Özgürlük kavramının kurgusal mahiyeti, kapsamı ve sınırları, felsefi spekülasyonlardan sosyolojik analizlere, psikolojik çözümlemelerden toplumsal cinsiyet perspektiflerine, edebi ve sanatsal tasavvurlardan politik tahayyüllere kadar geniş bir disiplinler arası bağlamda yeniden inşa edilerek anlamlandırılmaktadır. Bu bağlamda özgürlük, yalnızca bireyin kendini gerçekleştirme ve iradesini ortaya koyma kapasitesini değil, aynı zamanda toplumsal barışın ve kolektif serbesti halinin sürdürülebilirliğini mümkün kılan bir varoluş koşulunu ifade etmektedir.

Özgürlük, bireysel hakikat arayışından toplumsal uzlaşıya uzanan bir spektrumda, adeta hem bireysel hem kolektif kapıları açan bir anahtar işlevi görmektedir. Özgürlüğün anlam derinliğini ifade eden en temel tanımlama, bireylerin ya da toplumların herhangi bir dışsal kısıtlamaya, zorlamaya veya dayatmaya tabi olmaksızın düşünme, karar alma ve eylemde bulunma kapasitesine sahip olmalarını içermektedir. Ancak bu serbesti hali, sınırsız bir özgürlük anlayışını değil, hem bireyin hem de toplumun karşılıklı hak ve sorumluluklarını gözeten nizamlı bir çerçeveyi zorunlu kılmaktadır.

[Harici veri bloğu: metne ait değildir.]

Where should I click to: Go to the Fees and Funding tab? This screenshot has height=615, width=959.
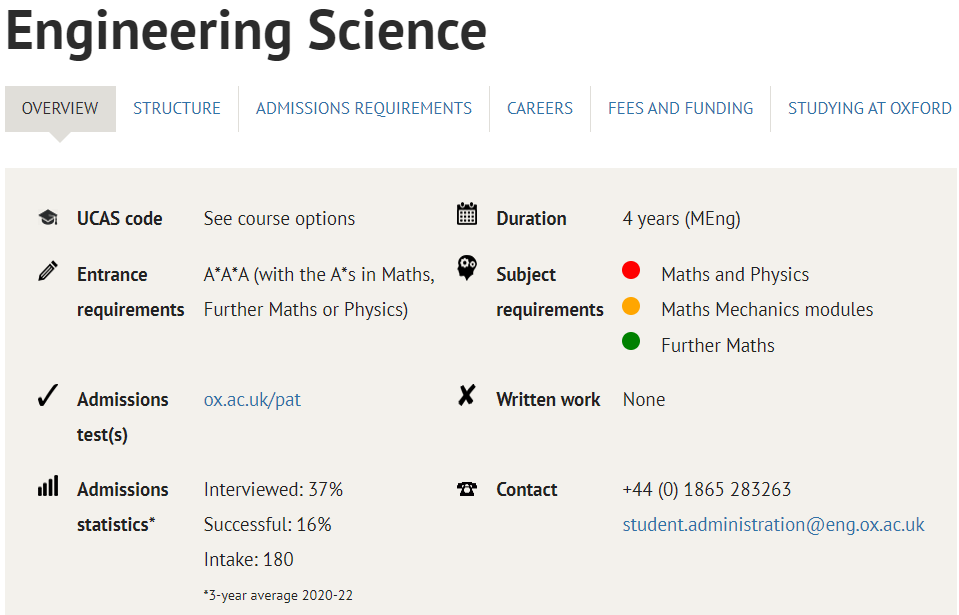pos(681,109)
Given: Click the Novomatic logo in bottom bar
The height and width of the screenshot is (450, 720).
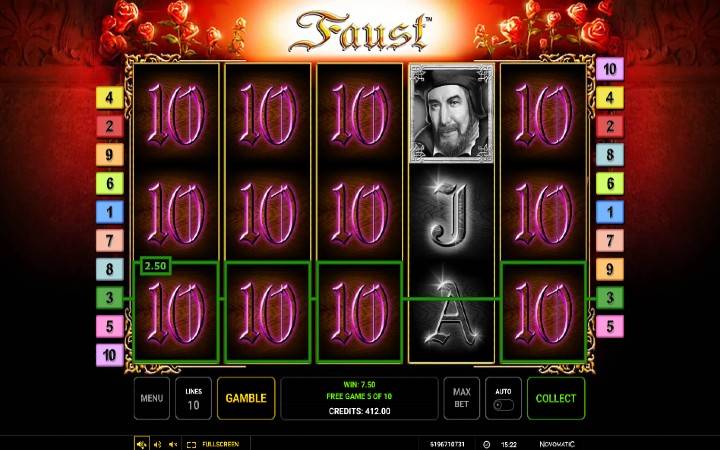Looking at the screenshot, I should pyautogui.click(x=557, y=444).
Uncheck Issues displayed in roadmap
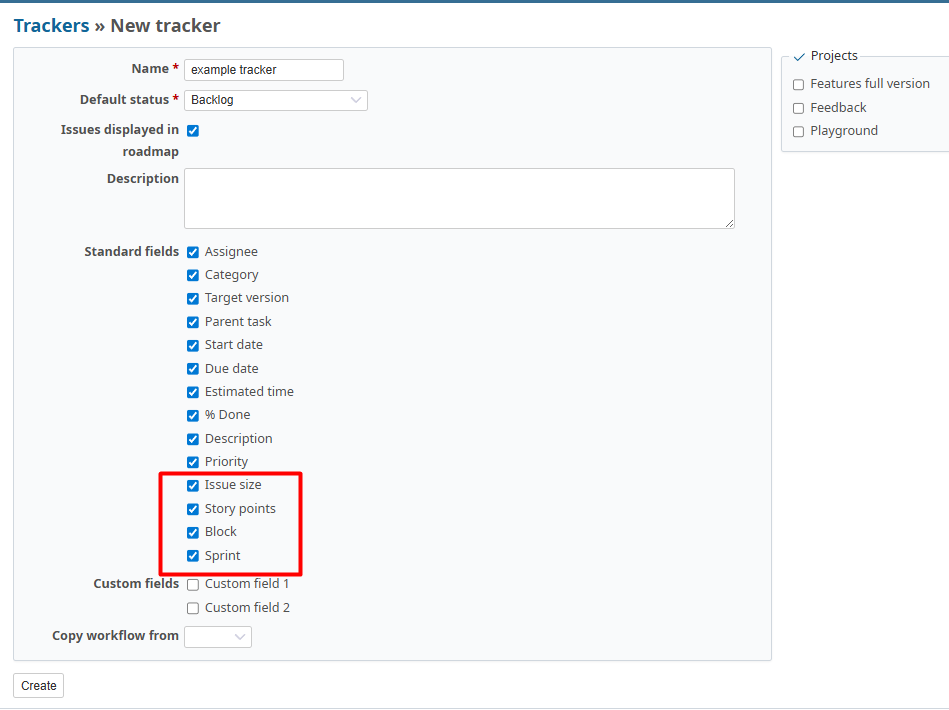 tap(193, 130)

Bu anlamda özgürlük, bireysel iradenin sınırlarını aşarken, aynı zamanda toplumsal barışın korunmasına ve ortak yaşamın sürdürülebilirliğine katkı bulunan bir denge mekanizması olarak varlık göstermektedir. Barış ve serbesti arasındaki ilişki ise, özgürlüğün yalnızca bireysel bir hak olarak değil, aynı zamanda toplumsal bir erdem olarak değerlendirilmesini gerektirmektedir. Barış, özgürlüğün hem bir ön koşulu hem de bir sonucu olarak, bireylerin ve toplulukların birbirlerinin haklarını tanıdığı ve bu hakların ihlal edilmediği bir düzenin varlığını ima etmektedir. Serbesti ise, özgürlüğün birey düzeyindeki tezahürünü ifade ederken, aynı zamanda bu özgürlüğün toplumsal bağlamda bir barış haliyle sınırlanmasını ve yönlendirilmesini gerekli kılmaktadır. Bu bağlamda özgürlük, yalnızca bireyin kendi iradesini gerçekleştirme yetisini değil, aynı zamanda bu iradenin başkalarının hak ve özgürlükleriyle uyum içinde var olmasını sağlayan etik bir sorumluluğu da içermektedir. Dolayısıyla özgürlük, barış ve serbesti arasındaki ilişki, bireysel ve toplumsal düzeyde bir denge arayışını yansıtmaktadır; bu denge, ne bireyin iradesini sınırsızca dayattığı ne de toplumsal düzenin bireysel hakları yok saydığı bir düzlemde anlam kazanmaktadır. Özgürlük, bu çerçevede, hem bireyin hem de toplumun varoluşsal sınırlarını aşan, ancak bu sınırların karşılıklı tanınmasıyla derinleşen bir ideal olarak şekillenmektedir.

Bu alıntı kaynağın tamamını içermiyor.